2. The method according to claim 1, wherein the biological sample is serum or plasma.

3. The method according to claim 1, wherein the measured value in the healthy individual is an upper limit of a proper range that is determined based on the quantitative values in multiple healthy individuals.

4. The method according to claim 1, wherein the measurement of the amount of the RNA in a biological sample is performed using a nucleic acid amplification technique.

5. The method according to claim 4, wherein the nucleic acid amplification technique is PCR.

6. The method according to claim 4, wherein the nucleic acid amplification technique is LAMP.

7. The method according to claim 6, wherein the LAMP is performed using a primer set composed of primers each having a nucleotide sequence represented by SEQ ID NOs: 2-6, respectively.

8. The method according to claim 6, wherein the LAMP is performed using a primer set composed of primers each having a nucleotide sequence represented by SEQ ID NOs: 2-5 and 7, respectively.

9. The method according to claim 1, wherein a copy number of the RNA in a biological sample is determined by a calibration curve that is made based on multiple samples containing a known copy number of the RNA.

10. A kit for diagnosing cancer in a subject, comprising a reagent for measuring the amount of RNA having a nucleotide sequence represented by SEQ ID NO: 1 in a biological sample obtained from the subject, wherein the cancer is at least one type of cancer selected from the group consisting of breast cancer, colorectal cancer, gastric cancer, lung cancer, ovarian cancer, pancreatic cancer, cholangiocarcinoma, esophageal cancer, liver cancer, brain tumor, bladder cancer, prostate cancer, sarcoma, uterine body cancer, and uterine sarcoma.

11. The kit according to claim 10, wherein the biological sample is serum or plasma.

12. The kit according to claim 10, wherein the reagent is a reagent for a nucleic acid amplification technique.

13. The kit according to claim 12, wherein the nucleic acid amplification technique is PCR.

14. The kit according to claim 12, wherein the nucleic acid amplification technique is LAMP.

15. The kit according to claim 14, wherein the kit comprises a primer set composed of primers each having a nucleotide sequence represented by SEQ ID NOs: 2-6, respectively.

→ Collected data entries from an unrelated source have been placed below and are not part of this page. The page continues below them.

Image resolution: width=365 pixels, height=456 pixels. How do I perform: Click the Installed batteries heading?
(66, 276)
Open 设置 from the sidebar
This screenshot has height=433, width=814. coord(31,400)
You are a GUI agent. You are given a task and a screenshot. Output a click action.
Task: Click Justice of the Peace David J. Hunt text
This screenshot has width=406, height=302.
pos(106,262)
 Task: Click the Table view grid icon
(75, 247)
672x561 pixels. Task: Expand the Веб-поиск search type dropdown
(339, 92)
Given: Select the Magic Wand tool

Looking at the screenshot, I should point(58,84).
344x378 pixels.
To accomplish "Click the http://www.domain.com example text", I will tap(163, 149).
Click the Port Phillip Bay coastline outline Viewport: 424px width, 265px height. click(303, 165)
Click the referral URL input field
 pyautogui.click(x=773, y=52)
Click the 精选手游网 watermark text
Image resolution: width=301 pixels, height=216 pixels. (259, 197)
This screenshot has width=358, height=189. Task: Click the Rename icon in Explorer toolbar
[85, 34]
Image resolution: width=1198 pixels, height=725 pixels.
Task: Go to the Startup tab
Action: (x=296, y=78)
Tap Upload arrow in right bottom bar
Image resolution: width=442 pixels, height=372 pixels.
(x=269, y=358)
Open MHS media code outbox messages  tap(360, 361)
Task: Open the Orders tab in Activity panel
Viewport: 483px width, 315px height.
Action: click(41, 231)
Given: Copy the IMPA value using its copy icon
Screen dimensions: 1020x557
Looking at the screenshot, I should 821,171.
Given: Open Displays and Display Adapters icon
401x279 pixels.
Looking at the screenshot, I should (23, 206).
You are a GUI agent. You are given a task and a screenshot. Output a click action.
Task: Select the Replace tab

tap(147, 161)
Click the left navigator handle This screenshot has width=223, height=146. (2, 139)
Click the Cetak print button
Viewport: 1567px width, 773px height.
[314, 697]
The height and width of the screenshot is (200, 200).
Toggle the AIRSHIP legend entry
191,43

16. The kit according to claim 14, wherein the kit comprises a primer set composed of primers each having a nucleotide sequence represented by SEQ ID NOs: 2-5 and 7, respectively.

17. A method for measuring the amount of RNA having a nucleotide sequence represented by SEQ ID NO: 1 in a biological sample, comprising performing nucleic acid amplification by LAMP using a primer set composed of primers each having a nucleotide sequence represented by SEQ ID NOs: 2-6, respectively, or a primer set composed of primers each having a nucleotide sequence represented by SEQ ID NOs: 2-5 and 7, respectively.

18. A kit for measuring the amount of RNA having a nucleotide sequence represented by SEQ ID NO: 1 in a biological sample, comprising a primer set composed of primers each having a nucleotide sequence represented by SEQ ID NOs: 2-6, respectively, or a primer set composed of primers each having a nucleotide sequence represented by SEQ ID NOs: 2-5 and 7, respectively.